Düne kadar Türkiye’deki seçim dönemleri, 4-5 yıl yarı açık cezaevinde voltaladıktan sonra, seçim günü oy vermek üzere mazeret izniyle cezaevinden çıkılan bir küçük zaman dilimi gibiydi. Ama bu yerel seçim o küçük zaman dilimine 22 yıllık parti-devlet rejiminin çözülüşünü sığdırdı ve bizi o yarı açık cezaevi duvarlarından çatırdama seslerini işittiğimiz bir ana teslim etti.

▸ Veri Seti İçeriği
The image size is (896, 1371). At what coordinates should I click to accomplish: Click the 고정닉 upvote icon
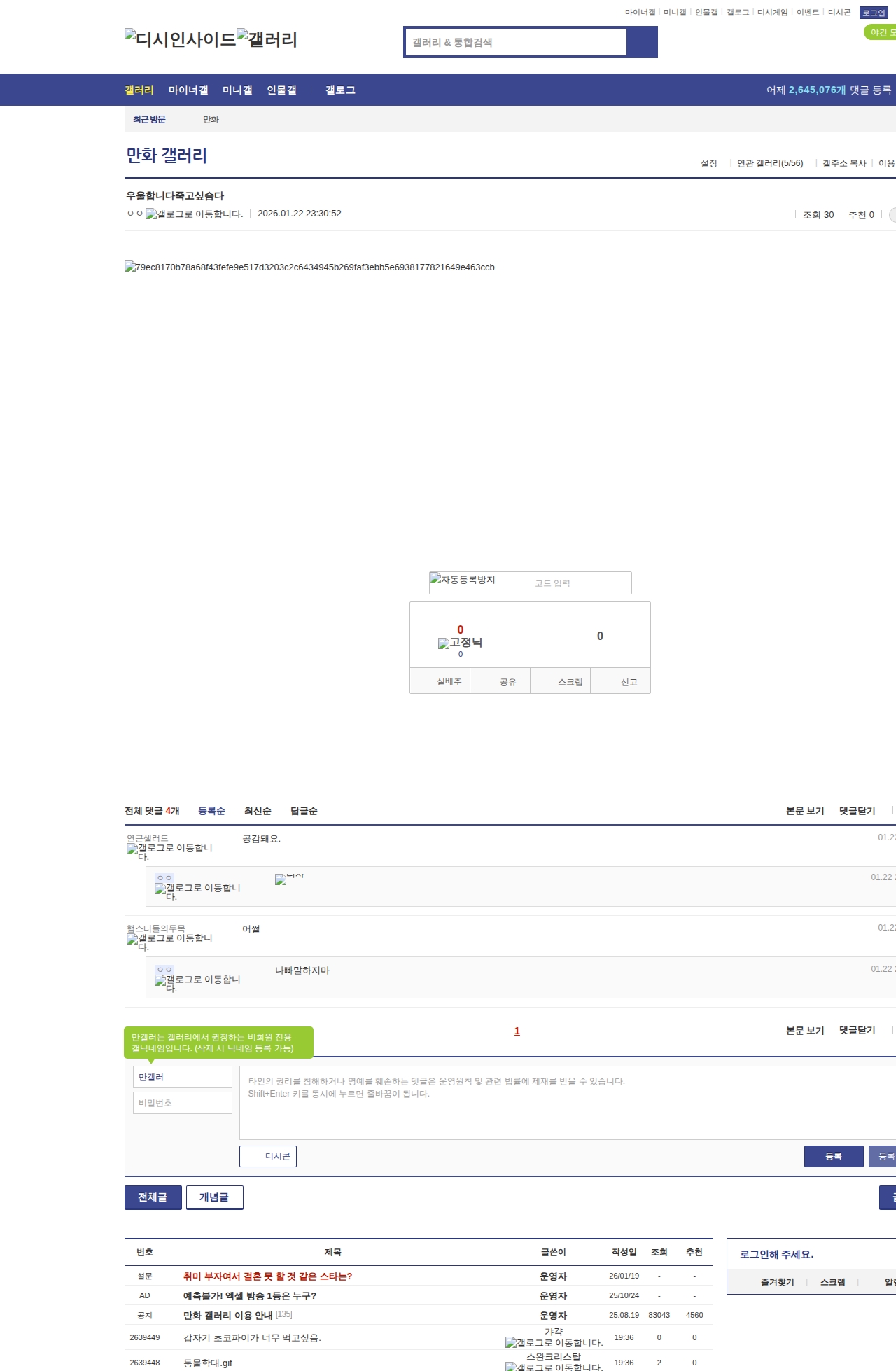click(460, 643)
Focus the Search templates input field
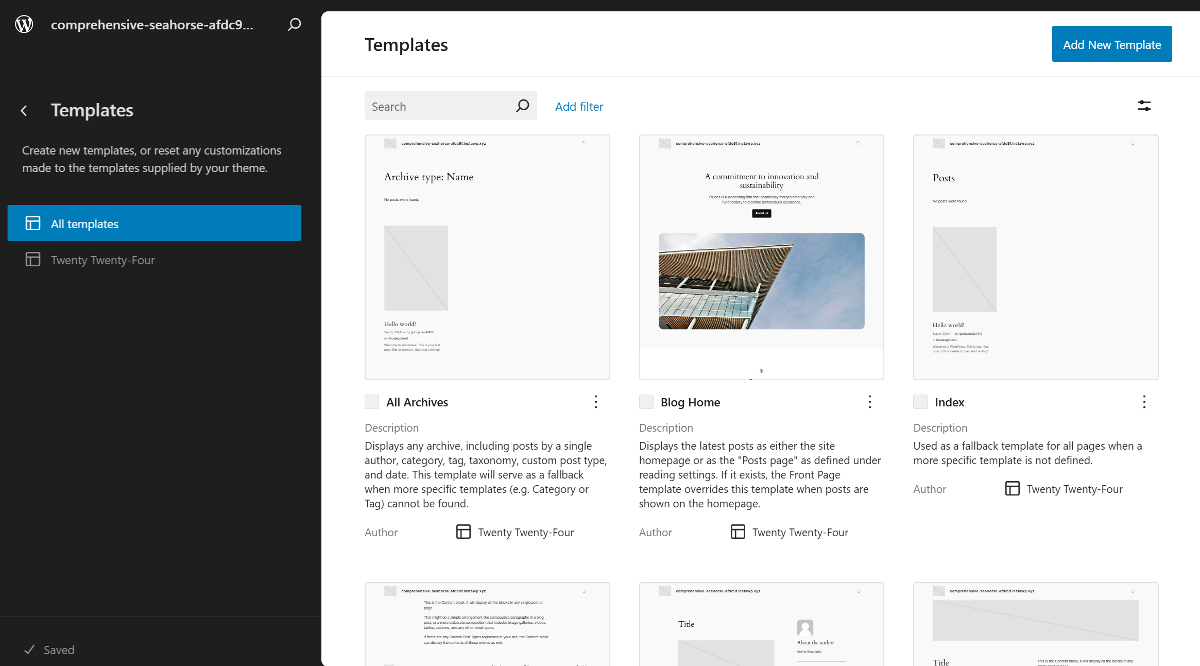Image resolution: width=1200 pixels, height=666 pixels. (438, 106)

▸ Hedef
Lütfen seçilen metinde "cezaevi" kökünü içeren bütün kelimeleri geçtikleri sırayla yazın.

▸ Çözüm
cezaevinde
cezaevinden
cezaevi